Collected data
⟨
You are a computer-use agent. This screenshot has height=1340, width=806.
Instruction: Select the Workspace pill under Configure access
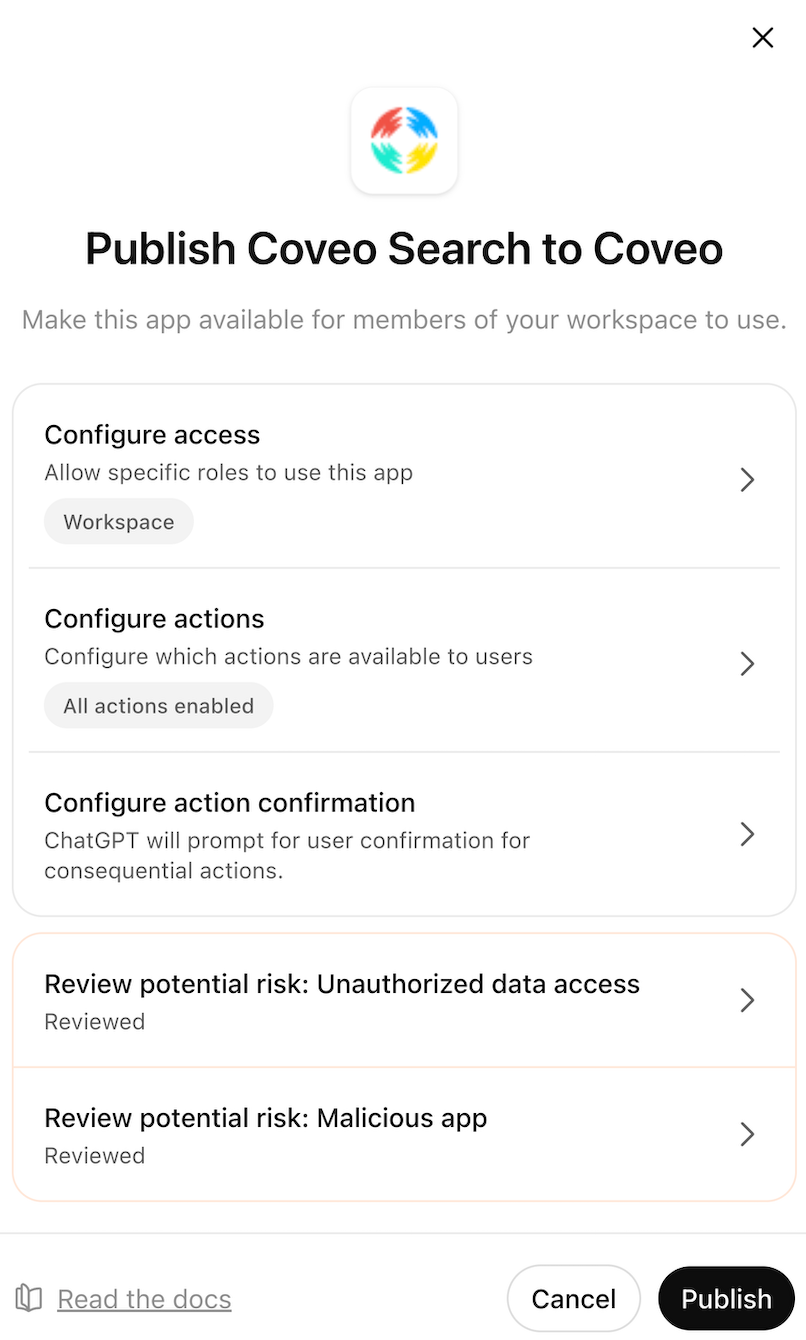[118, 521]
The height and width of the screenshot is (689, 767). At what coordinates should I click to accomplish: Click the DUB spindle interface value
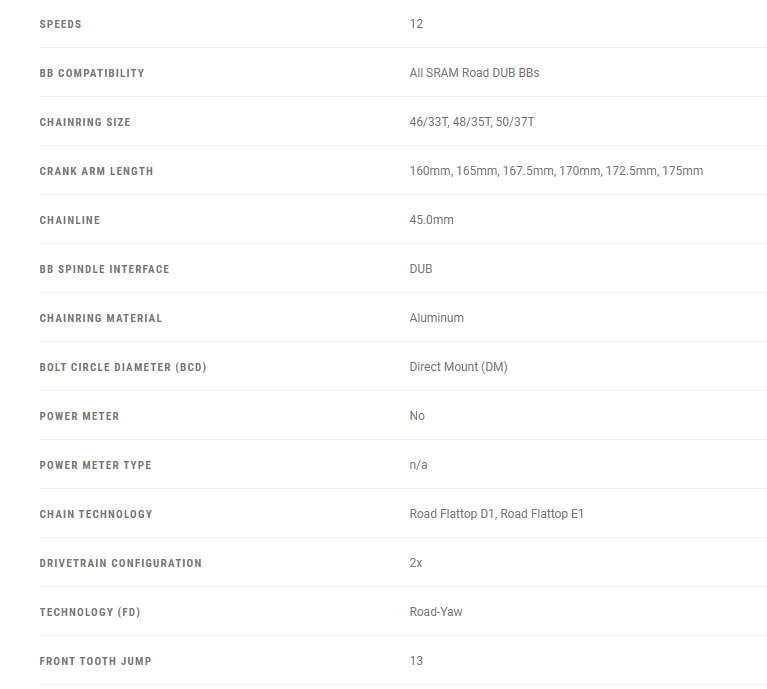point(421,268)
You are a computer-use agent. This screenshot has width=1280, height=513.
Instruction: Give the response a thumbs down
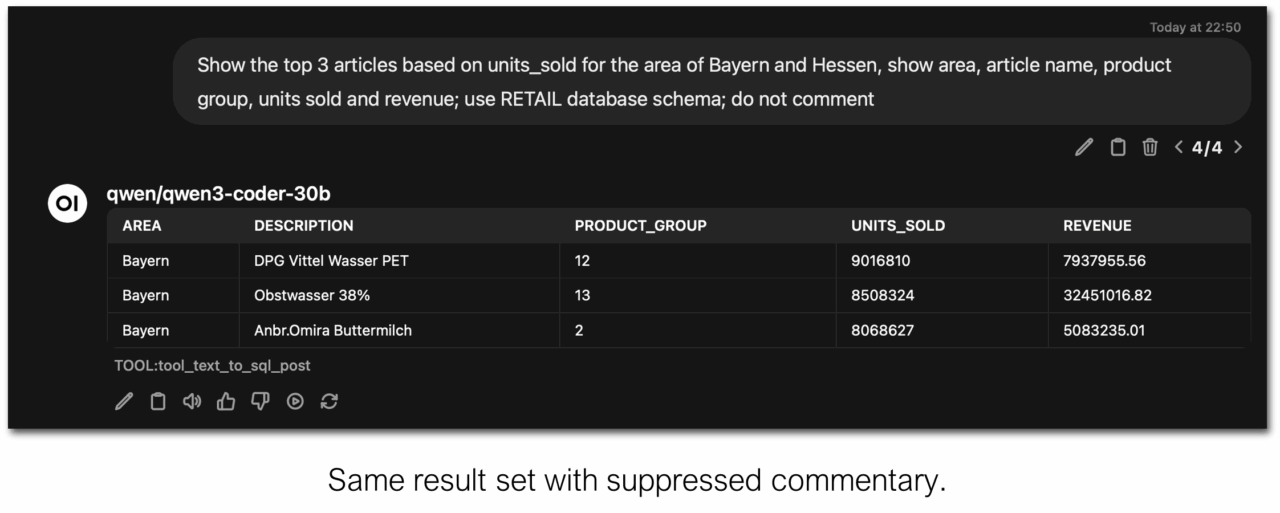(260, 401)

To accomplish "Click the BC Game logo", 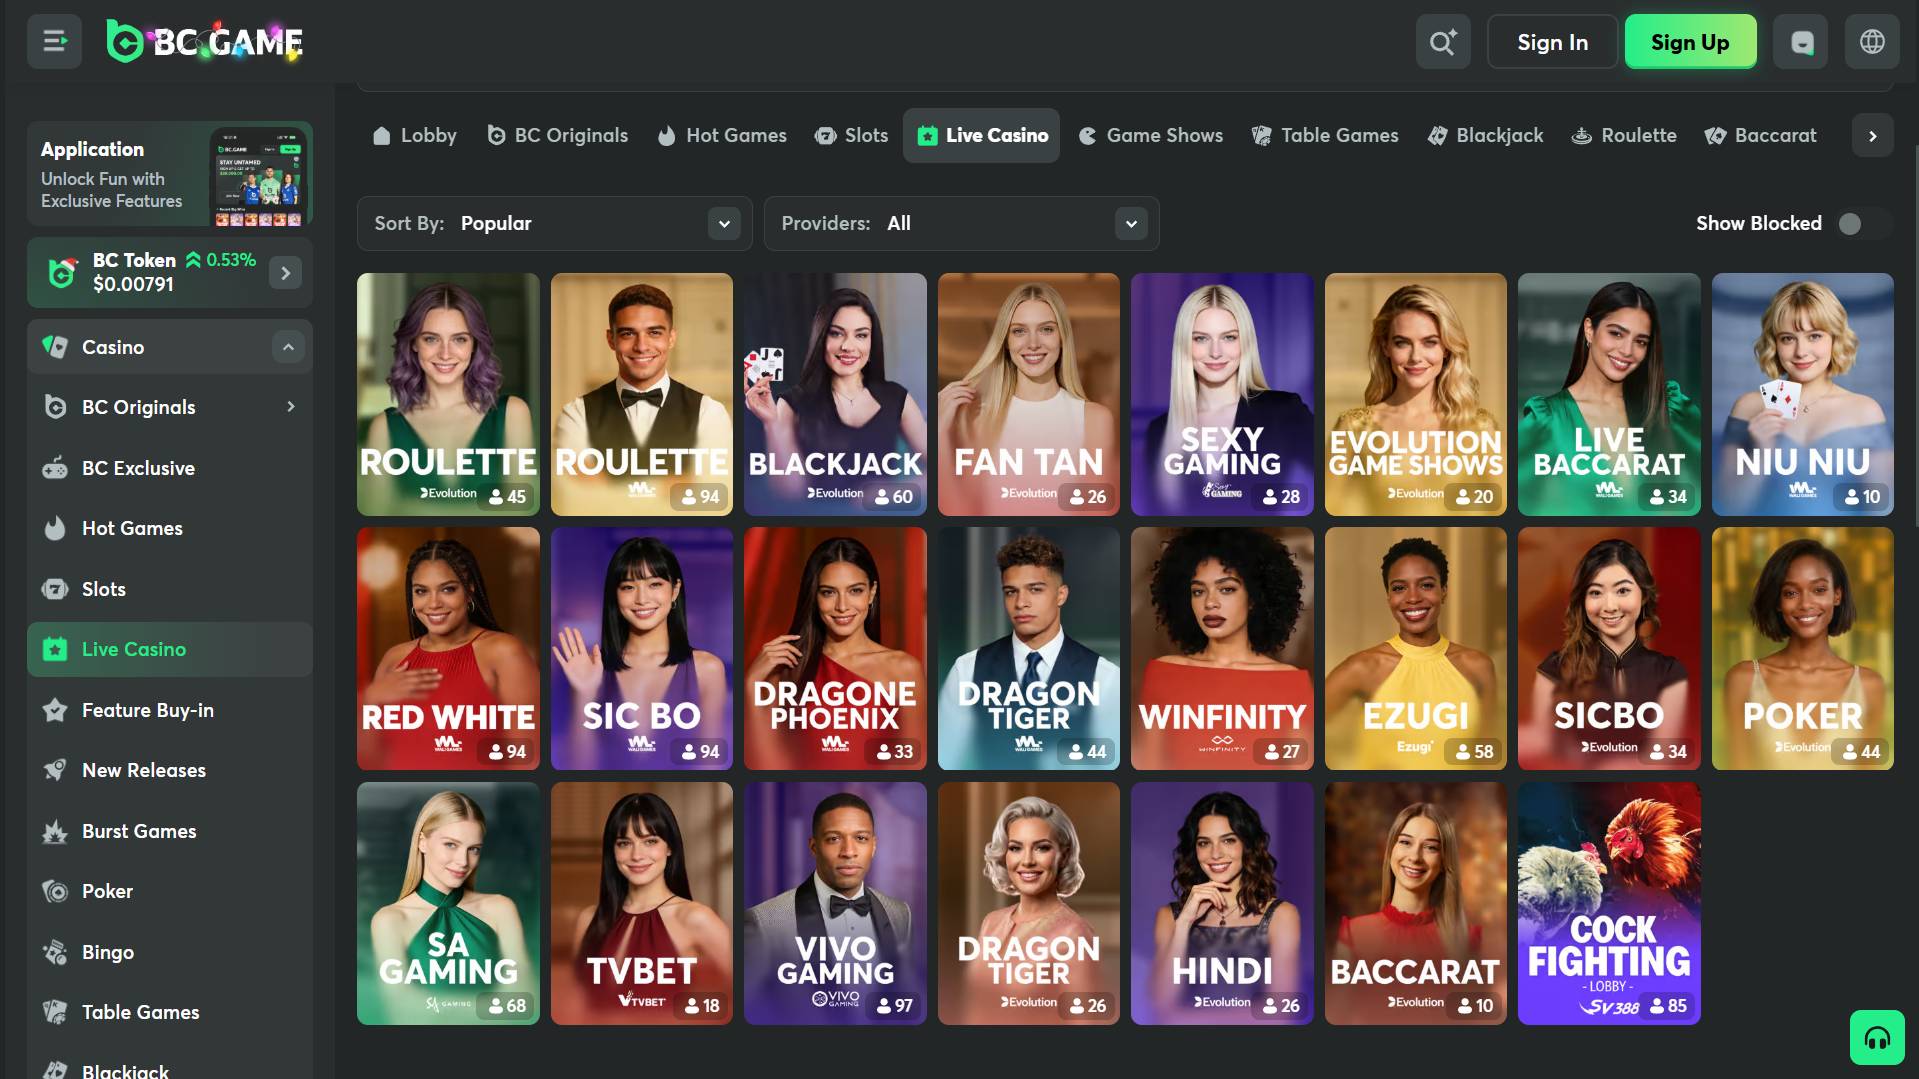I will pyautogui.click(x=205, y=42).
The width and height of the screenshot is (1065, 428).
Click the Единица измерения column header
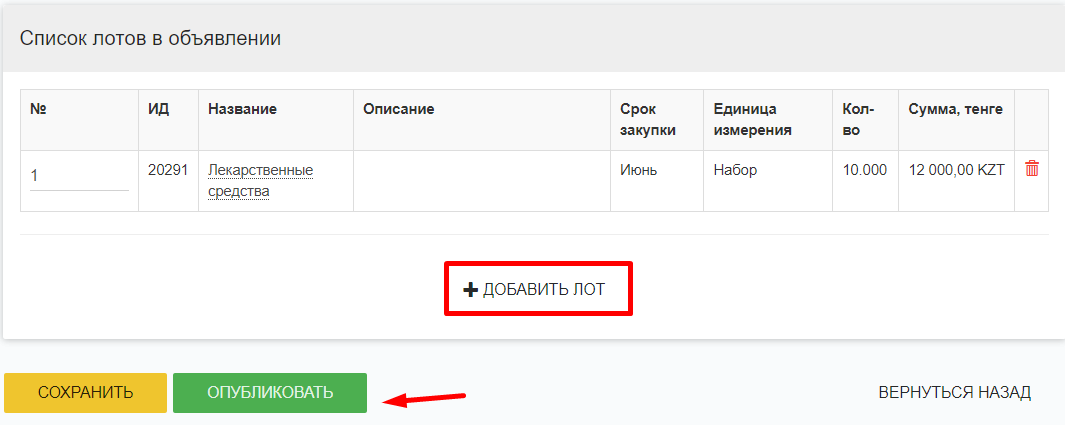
⟩
▶ [What you are asked to do]: Every line above in which the word "This" occurs is to be copied.

▶ [The completed task]:
You are a computer-use agent. This screenshot has height=1340, width=806.
You are a computer-use agent. This screenshot has width=1280, height=513.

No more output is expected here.